*** Opening Extracted material ***

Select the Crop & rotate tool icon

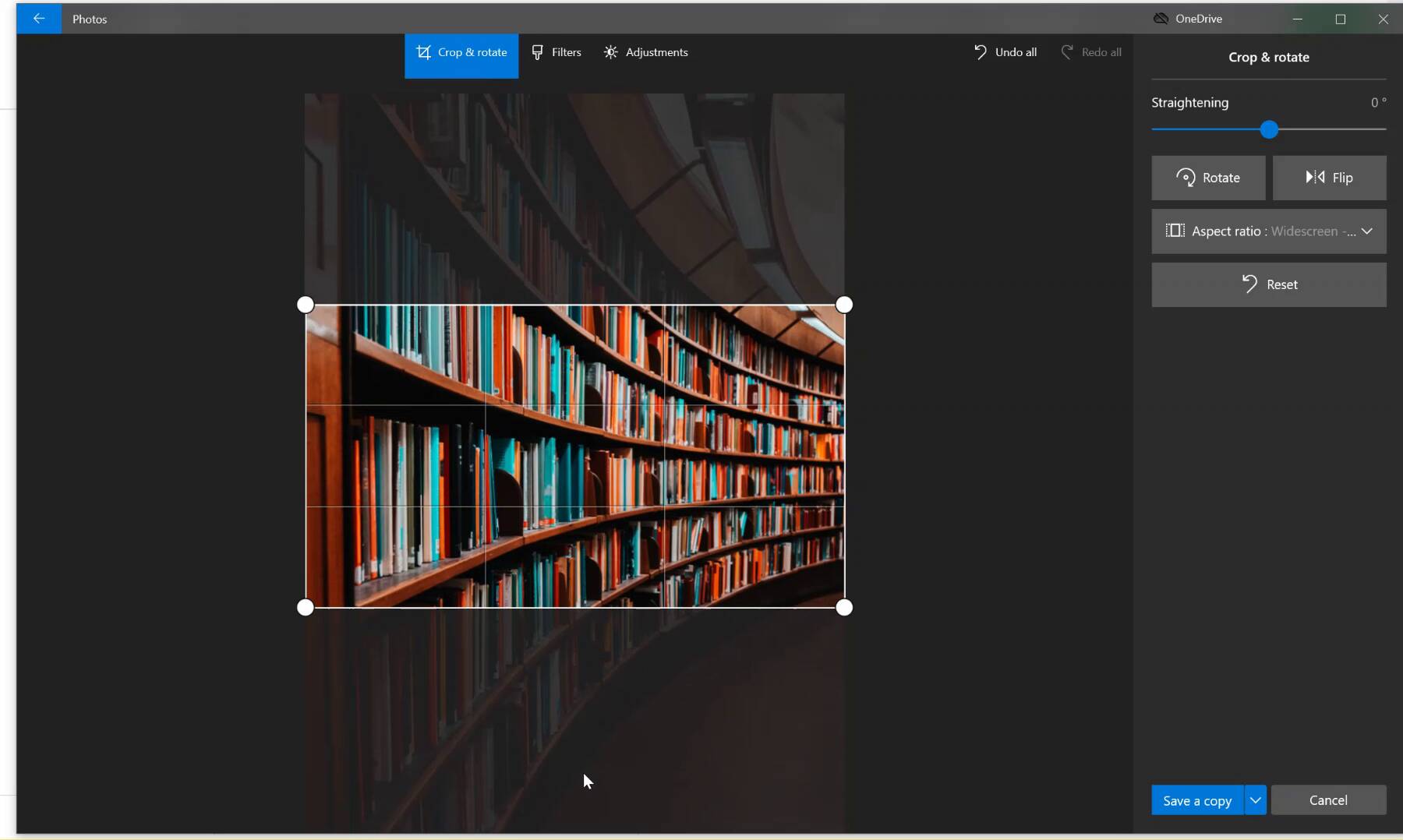click(425, 52)
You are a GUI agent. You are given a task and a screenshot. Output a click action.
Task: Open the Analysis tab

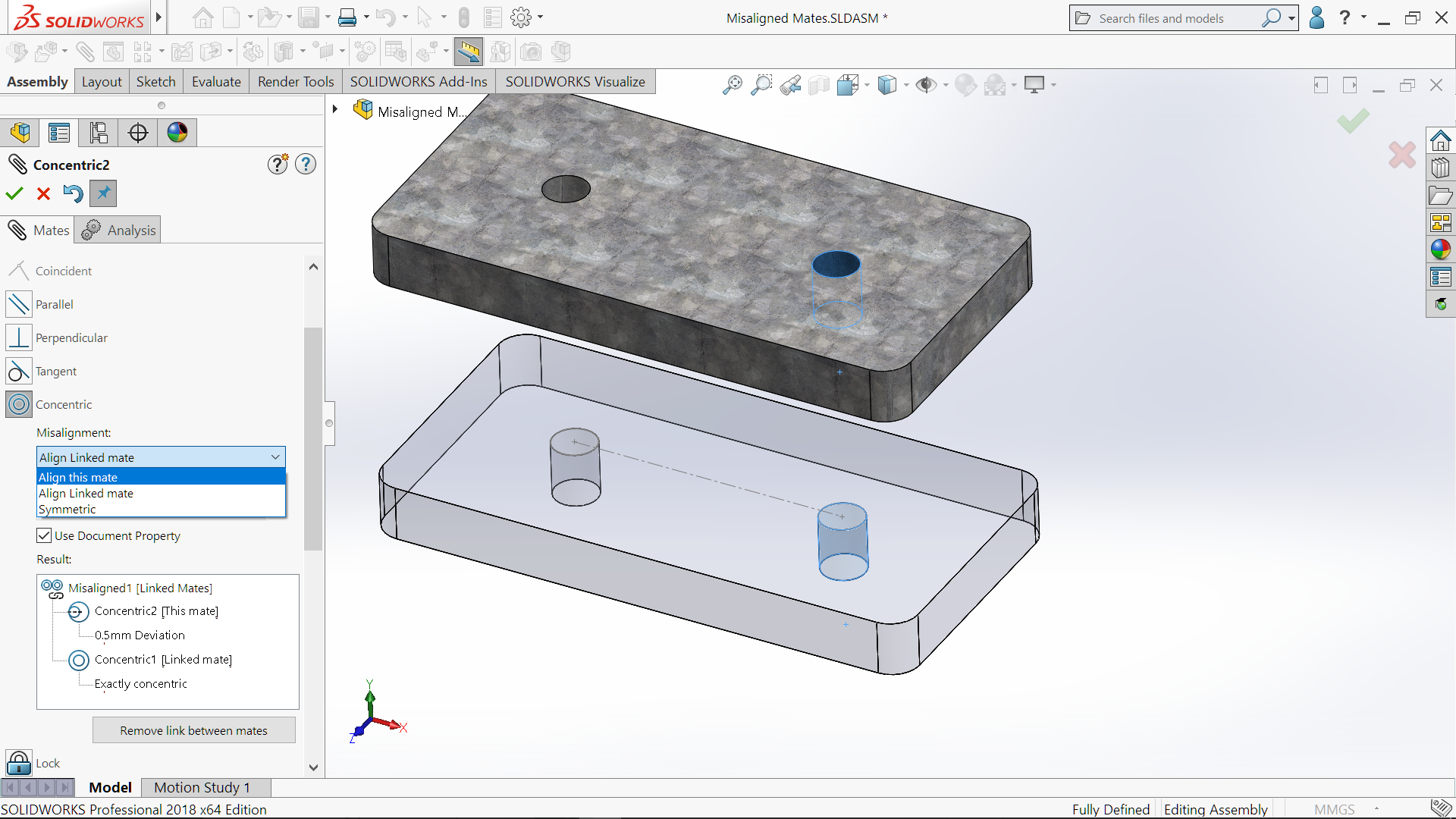pos(118,230)
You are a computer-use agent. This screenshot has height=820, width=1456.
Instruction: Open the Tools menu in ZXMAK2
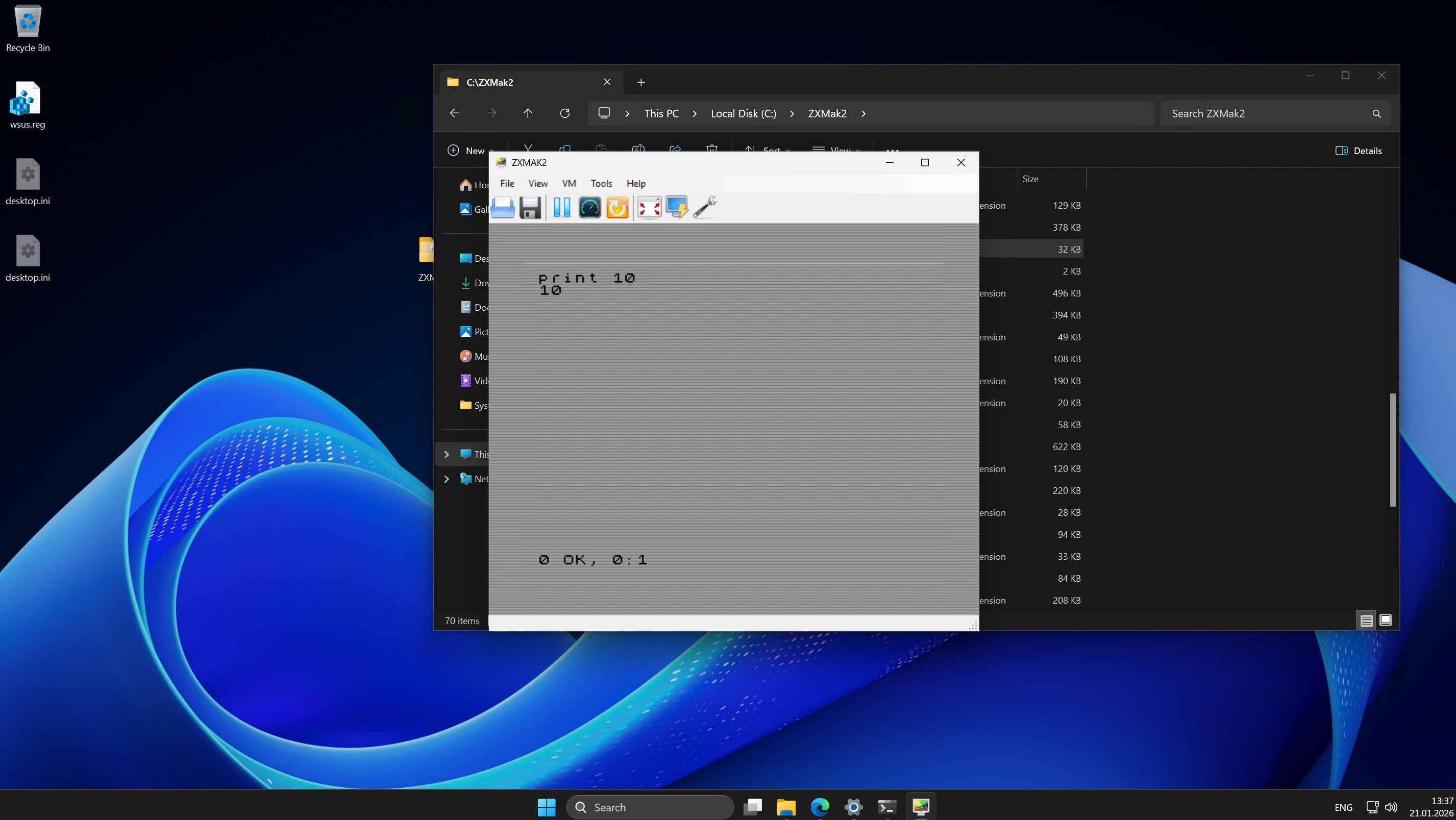click(x=601, y=183)
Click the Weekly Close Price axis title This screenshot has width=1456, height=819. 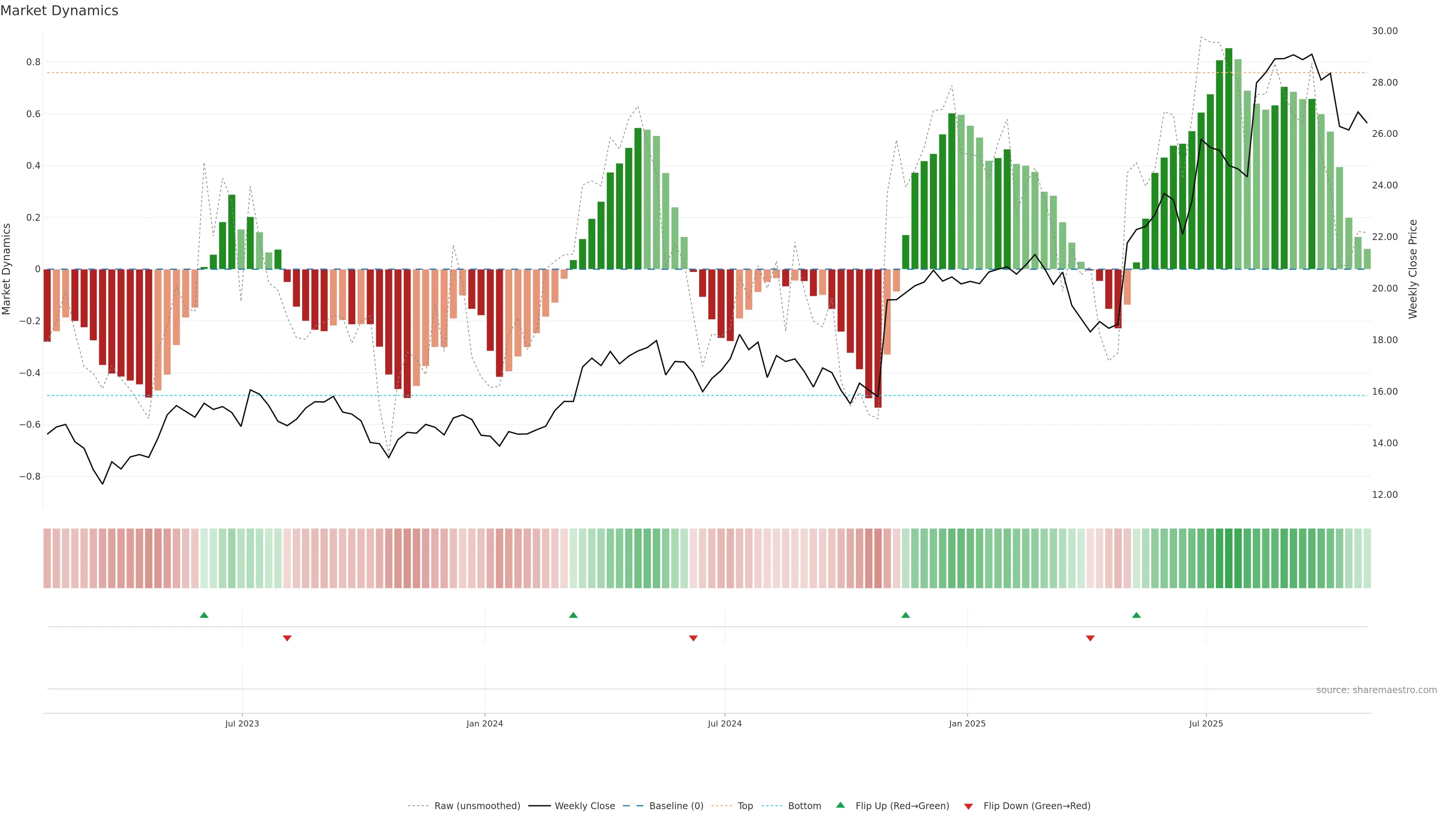tap(1413, 269)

*** Closing Extracted material ***

▶ _Prompt_
Which lines in the data above hold the string "agent"? Return each of them.

▶ _Written answer_
You are a GUI agent. You are given a task and a screenshot. Output a click action.
You are a computer-use agent. This screenshot has height=820, width=1456.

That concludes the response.